Regulated Data: Data that requires the College to implement specific privacy and security safeguards as mandated by federal, state, and/or local law, or College policy or agreement.
Users of College Data: Any person extended access and use privileges to College Data. Includes students, faculty, visiting faculty, staff, volunteers, alumni, persons hired or retained to perform work for the College, and any other person extended access and use privileges by the College under contractual agreements or otherwise.
Responsibilities of Users
Users are required to immediately report actual or suspected Cyber Security Incidents to Emerson IT at helpdesk [at] emerson.edu (helpdesk[at]emerson[dot]edu) or 617-824-8080. Examples include but are not limited to:
- Confirmed or suspected malware impacting Electronic Resources or with the potential to infect College Data
- Malicious email targeting College Data
- College Data discovered to have been unsecured or accessible by unauthorized parties
- Impairment of Emerson’s Electronic Resources
Users are required to follow the instructions provided by Emerson IT after reporting an incident, and to cooperate in any investigation of the incident by the College.

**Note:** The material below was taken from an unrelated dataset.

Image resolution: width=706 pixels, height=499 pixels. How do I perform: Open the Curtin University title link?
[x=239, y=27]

To the extent that the incident is occurring with a user’s assigned electronic resources, if directed by Emerson IT, the user will cease use of the actual or suspected resource immediately, understanding that continued use may inadvertently damage potential evidence if the incident becomes part of a criminal case or insurance claim.

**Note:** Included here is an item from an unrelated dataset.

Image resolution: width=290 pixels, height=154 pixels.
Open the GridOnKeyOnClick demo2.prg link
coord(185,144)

Users who encounter a suspected or actual incident are required to take all possible measures to preserve evidence, as directed by Emerson IT. For instance, if a user suspects their device has been compromised, they may be directed to power off the machine and deliver it unchanged to the IT Help Desk for investigation.
Users will not refer to a Cyber Security Incident as a “breach” unless they have been approved to do so by the ISO.
Incident Notification
- All departments, units, and offices must include provisions in any third-party contracts requiring that the third party and third-party subcontractors provide immediate notification to the College of incidents involving College Data or Electronic Resources and to report findings of investigations of such incidents.

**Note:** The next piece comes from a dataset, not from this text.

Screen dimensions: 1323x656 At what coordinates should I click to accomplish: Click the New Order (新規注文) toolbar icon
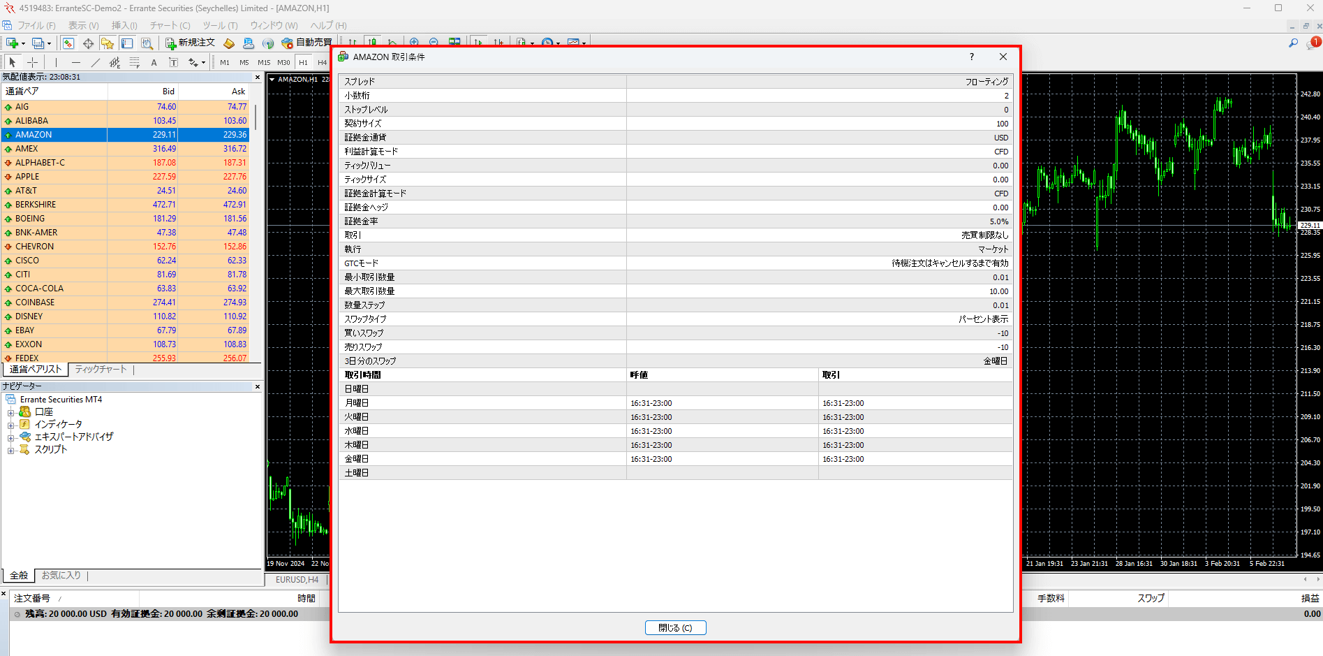(190, 43)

- The College will investigate incident reports and will comply with any legal obligations to notify affected individuals.
- Notification may be delayed in cases where law enforcement determines and advises that notice would impede an ongoing investigation.
Compliance with this Policy
The CIO shall ensure compliance with this policy. The ISO will ensure regular reviews, updates, and distribution of this policy. Violations of this policy may result in disciplinary action, in accordance with Emerson College's Human Resources and/or student conduct policies and any additional collective bargaining agreements. Please review HR's Service Center for details regarding Emerson College's disciplinary process, and the Code of Community Standards.